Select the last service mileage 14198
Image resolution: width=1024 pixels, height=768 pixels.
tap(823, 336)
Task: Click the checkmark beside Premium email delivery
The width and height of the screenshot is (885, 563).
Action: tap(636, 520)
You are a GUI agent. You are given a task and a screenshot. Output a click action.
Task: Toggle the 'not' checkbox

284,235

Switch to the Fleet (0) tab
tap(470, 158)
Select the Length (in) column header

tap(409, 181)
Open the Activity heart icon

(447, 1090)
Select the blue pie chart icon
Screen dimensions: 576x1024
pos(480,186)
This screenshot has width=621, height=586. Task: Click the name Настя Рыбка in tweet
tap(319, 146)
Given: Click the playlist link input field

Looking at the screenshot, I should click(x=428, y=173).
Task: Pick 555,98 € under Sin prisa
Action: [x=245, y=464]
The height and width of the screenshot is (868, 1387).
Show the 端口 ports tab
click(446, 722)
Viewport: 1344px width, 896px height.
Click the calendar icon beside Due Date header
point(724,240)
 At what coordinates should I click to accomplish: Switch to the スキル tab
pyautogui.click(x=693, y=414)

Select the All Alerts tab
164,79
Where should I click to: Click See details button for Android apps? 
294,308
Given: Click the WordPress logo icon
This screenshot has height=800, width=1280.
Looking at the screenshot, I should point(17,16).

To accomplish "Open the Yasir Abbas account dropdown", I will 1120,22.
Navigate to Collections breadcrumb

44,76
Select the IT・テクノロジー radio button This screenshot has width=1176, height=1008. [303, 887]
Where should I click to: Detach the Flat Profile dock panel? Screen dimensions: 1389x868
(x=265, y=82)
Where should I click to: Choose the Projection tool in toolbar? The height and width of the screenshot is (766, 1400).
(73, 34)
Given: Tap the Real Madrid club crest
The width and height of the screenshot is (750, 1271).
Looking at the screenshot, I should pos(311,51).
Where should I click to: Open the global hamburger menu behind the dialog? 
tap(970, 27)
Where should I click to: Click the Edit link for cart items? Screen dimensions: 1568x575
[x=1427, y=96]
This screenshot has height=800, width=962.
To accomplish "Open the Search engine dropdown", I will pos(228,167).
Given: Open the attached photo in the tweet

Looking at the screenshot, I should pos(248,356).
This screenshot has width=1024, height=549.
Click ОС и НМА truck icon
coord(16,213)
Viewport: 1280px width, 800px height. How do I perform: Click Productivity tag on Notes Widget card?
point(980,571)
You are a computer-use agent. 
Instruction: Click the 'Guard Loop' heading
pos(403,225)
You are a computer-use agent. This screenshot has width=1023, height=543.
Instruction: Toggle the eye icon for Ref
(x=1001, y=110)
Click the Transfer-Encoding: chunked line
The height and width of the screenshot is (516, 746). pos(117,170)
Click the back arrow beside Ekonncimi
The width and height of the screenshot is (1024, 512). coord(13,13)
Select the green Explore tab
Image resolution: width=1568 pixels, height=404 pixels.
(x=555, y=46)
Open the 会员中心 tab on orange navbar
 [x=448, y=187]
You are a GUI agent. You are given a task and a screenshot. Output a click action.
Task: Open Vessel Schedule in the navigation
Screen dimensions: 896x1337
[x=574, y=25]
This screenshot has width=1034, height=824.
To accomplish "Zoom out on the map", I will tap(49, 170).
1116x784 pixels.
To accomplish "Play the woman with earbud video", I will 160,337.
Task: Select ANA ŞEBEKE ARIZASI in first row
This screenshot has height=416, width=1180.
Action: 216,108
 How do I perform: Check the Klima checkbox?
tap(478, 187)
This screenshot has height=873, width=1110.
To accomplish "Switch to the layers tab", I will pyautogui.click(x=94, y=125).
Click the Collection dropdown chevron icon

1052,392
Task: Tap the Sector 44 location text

-=-=-

_Assignment_.
Exactly what appears above must be set down again in full.

_Solution for this exercise_.
Select the last service mileage 14198
Image resolution: width=1024 pixels, height=768 pixels.
tap(823, 336)
Task: Click the checkmark beside Premium email delivery
The width and height of the screenshot is (885, 563).
Action: tap(636, 520)
You are a GUI agent. You are given a task and a screenshot. Output a click action.
Task: Toggle the 'not' checkbox

284,235

Switch to the Fleet (0) tab
tap(470, 158)
Select the Length (in) column header

tap(409, 181)
Open the Activity heart icon

(447, 1090)
Select the blue pie chart icon
Screen dimensions: 576x1024
pos(480,186)
This screenshot has width=621, height=586. Task: Click the name Настя Рыбка in tweet
tap(319, 146)
Given: Click the playlist link input field

Looking at the screenshot, I should click(x=428, y=173).
Task: Pick 555,98 € under Sin prisa
Action: [x=245, y=464]
The height and width of the screenshot is (868, 1387).
Show the 端口 ports tab
click(446, 722)
Viewport: 1344px width, 896px height.
Click the calendar icon beside Due Date header
point(724,240)
 At what coordinates should I click to accomplish: Switch to the スキル tab
pyautogui.click(x=693, y=414)

Select the All Alerts tab
164,79
Where should I click to: Click See details button for Android apps? 
294,308
Given: Click the WordPress logo icon
This screenshot has height=800, width=1280.
Looking at the screenshot, I should point(17,16).

To accomplish "Open the Yasir Abbas account dropdown", I will 1120,22.
Navigate to Collections breadcrumb

44,76
Select the IT・テクノロジー radio button This screenshot has width=1176, height=1008. [303, 887]
Where should I click to: Detach the Flat Profile dock panel? Screen dimensions: 1389x868
(x=265, y=82)
Where should I click to: Choose the Projection tool in toolbar? The height and width of the screenshot is (766, 1400).
(73, 34)
Given: Tap the Real Madrid club crest
The width and height of the screenshot is (750, 1271).
Looking at the screenshot, I should pos(311,51).
Where should I click to: Open the global hamburger menu behind the dialog? 
tap(970, 27)
Where should I click to: Click the Edit link for cart items? Screen dimensions: 1568x575
[x=1427, y=96]
This screenshot has height=800, width=962.
To accomplish "Open the Search engine dropdown", I will pos(228,167).
Given: Open the attached photo in the tweet

Looking at the screenshot, I should pos(248,356).
This screenshot has width=1024, height=549.
Click ОС и НМА truck icon
coord(16,213)
Viewport: 1280px width, 800px height. How do I perform: Click Productivity tag on Notes Widget card?
point(980,571)
You are a computer-use agent. 
Instruction: Click the 'Guard Loop' heading
pos(403,225)
You are a computer-use agent. This screenshot has width=1023, height=543.
Instruction: Toggle the eye icon for Ref
(x=1001, y=110)
Click the Transfer-Encoding: chunked line
The height and width of the screenshot is (516, 746). pos(117,170)
Click the back arrow beside Ekonncimi
The width and height of the screenshot is (1024, 512). coord(13,13)
Select the green Explore tab
Image resolution: width=1568 pixels, height=404 pixels.
(x=555, y=46)
Open the 会员中心 tab on orange navbar
 [x=448, y=187]
You are a GUI agent. You are given a task and a screenshot. Output a click action.
Task: Open Vessel Schedule in the navigation
Screen dimensions: 896x1337
[x=574, y=25]
This screenshot has width=1034, height=824.
To accomplish "Zoom out on the map", I will tap(49, 170).
1116x784 pixels.
To accomplish "Play the woman with earbud video", I will 160,337.
Task: Select ANA ŞEBEKE ARIZASI in first row
This screenshot has height=416, width=1180.
Action: 216,108
 How do I perform: Check the Klima checkbox?
tap(478, 187)
This screenshot has height=873, width=1110.
To accomplish "Switch to the layers tab", I will pyautogui.click(x=94, y=125).
Click the Collection dropdown chevron icon

1052,392
Task: Tap the Sector 44 location text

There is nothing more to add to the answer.